• **Data shown**

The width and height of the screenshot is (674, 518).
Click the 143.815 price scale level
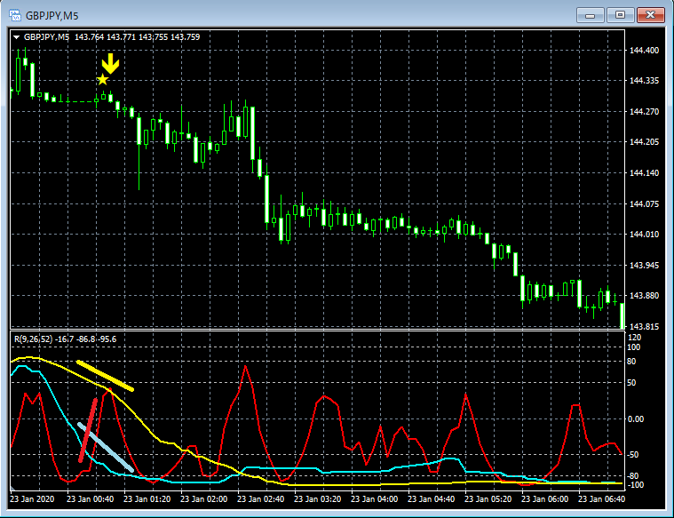(642, 326)
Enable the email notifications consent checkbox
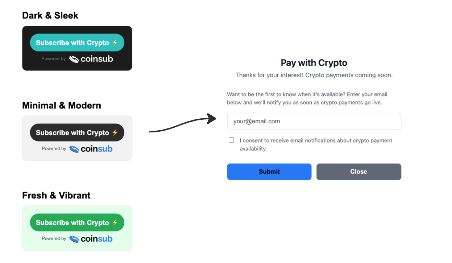This screenshot has height=263, width=452. (x=231, y=140)
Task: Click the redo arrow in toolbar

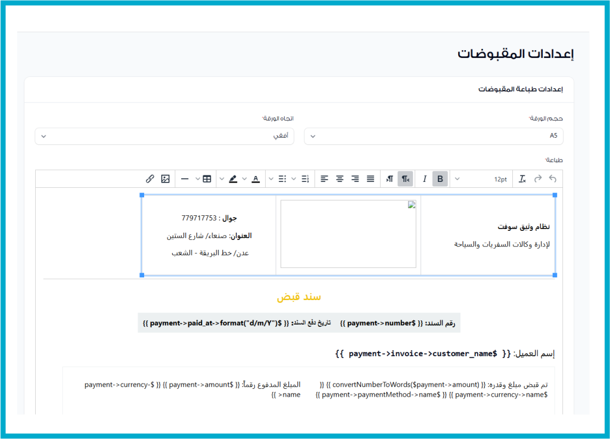Action: [538, 179]
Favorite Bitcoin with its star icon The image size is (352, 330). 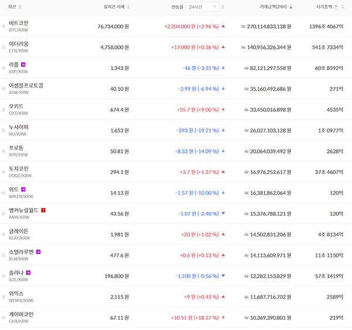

• **Assignment**
Every entry must be retyped exactly, with the pictures removed.

• **Your solution**
The width and height of the screenshot is (674, 518).
Click the 143.815 price scale level
(642, 326)
Enable the email notifications consent checkbox
This screenshot has height=263, width=452. (x=231, y=140)
Task: Click the redo arrow in toolbar

Action: [538, 179]
Favorite Bitcoin with its star icon The image size is (352, 330). 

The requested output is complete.